A fim de que a instituição fique segura ao longo de todo o processo, recomendamos que todas essas questões sejam registradas em um contrato escrito. Para elaborar esse documento, é importante contar com apoio jurídico especializado, que poderá adaptar o documento às particularidades de cada caso.
Foto de Lucy Francesca Yanamango Veliz na Unsplash
[1] São exemplos a exposição “The Small Utopia. Ars Multiplicata” da Fondazione Prada, em Veneza; e a exposição “Multiples Inc.” na Marian Goodman Gallery, em Nova Iorque.

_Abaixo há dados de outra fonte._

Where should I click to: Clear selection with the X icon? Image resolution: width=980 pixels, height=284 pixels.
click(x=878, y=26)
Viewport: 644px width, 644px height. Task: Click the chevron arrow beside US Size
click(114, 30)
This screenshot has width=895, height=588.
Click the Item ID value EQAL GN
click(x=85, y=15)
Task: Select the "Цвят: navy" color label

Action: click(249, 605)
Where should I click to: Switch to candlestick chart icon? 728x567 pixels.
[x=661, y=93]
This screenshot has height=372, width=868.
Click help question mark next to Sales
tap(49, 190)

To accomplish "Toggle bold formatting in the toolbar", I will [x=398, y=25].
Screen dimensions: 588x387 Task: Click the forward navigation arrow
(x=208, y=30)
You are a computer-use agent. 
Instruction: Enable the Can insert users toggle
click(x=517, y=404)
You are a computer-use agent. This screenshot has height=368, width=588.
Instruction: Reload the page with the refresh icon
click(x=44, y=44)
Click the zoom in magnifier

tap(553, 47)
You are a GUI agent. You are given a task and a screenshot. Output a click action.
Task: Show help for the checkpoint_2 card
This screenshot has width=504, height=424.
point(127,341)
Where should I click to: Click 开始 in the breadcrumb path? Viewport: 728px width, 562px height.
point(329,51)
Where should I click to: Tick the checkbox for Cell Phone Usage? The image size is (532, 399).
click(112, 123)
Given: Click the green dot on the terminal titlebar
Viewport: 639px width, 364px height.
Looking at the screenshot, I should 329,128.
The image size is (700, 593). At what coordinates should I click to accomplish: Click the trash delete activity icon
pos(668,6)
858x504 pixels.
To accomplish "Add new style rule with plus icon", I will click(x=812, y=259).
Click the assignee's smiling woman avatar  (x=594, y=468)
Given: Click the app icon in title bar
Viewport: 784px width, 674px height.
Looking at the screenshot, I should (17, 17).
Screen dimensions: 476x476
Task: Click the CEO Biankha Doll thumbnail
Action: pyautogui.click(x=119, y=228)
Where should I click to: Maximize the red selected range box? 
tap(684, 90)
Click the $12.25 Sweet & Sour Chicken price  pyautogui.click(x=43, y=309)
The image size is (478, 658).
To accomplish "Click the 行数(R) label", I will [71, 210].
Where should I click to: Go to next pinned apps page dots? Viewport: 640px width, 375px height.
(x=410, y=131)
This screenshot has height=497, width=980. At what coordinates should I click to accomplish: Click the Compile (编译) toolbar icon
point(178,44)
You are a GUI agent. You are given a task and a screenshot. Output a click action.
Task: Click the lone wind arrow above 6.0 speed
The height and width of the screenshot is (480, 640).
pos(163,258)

[2] Adotamos a definição da editora de artes Phaidon (“Multiples”. Phaidon Dictionary of Twentieth-century Art, 1973. Phaidon Press Limited). Outras informações sobre o conceito de múltiplos de obras de arte podem ser encontradas em: EDITORES DA ENCICLOPÉDIA ITAÚ CULTURAL. Múltiplo. Disponível em: https://enciclopedia.itaucultural.org.br/termo3806/multiplo. Acesso em: 9 out. 2023; ATTIÉ, F. Obras de arte únicas, múltiplas e seriadas. Disponível em: https://www.zippergaleria.com.br/blog/51-obras-de-arte-unicas-multiplas-e-seriadas-sera-que-estou-vendo-a-unica-versao-dessa/. Acesso em: 9 out. 2023; e TATE MODERN. Multiple. Disponível em: https://www.tate.org.uk/art/art-terms/m/multiple#:~:text=Multiple%20refers%20to%20a%20series. Acesso em: 9 out. 2023.
[3] Hors Commerce são exemplares que não podem ser vendidos, pois produzidos com a intenção de ser um tipo de brinde.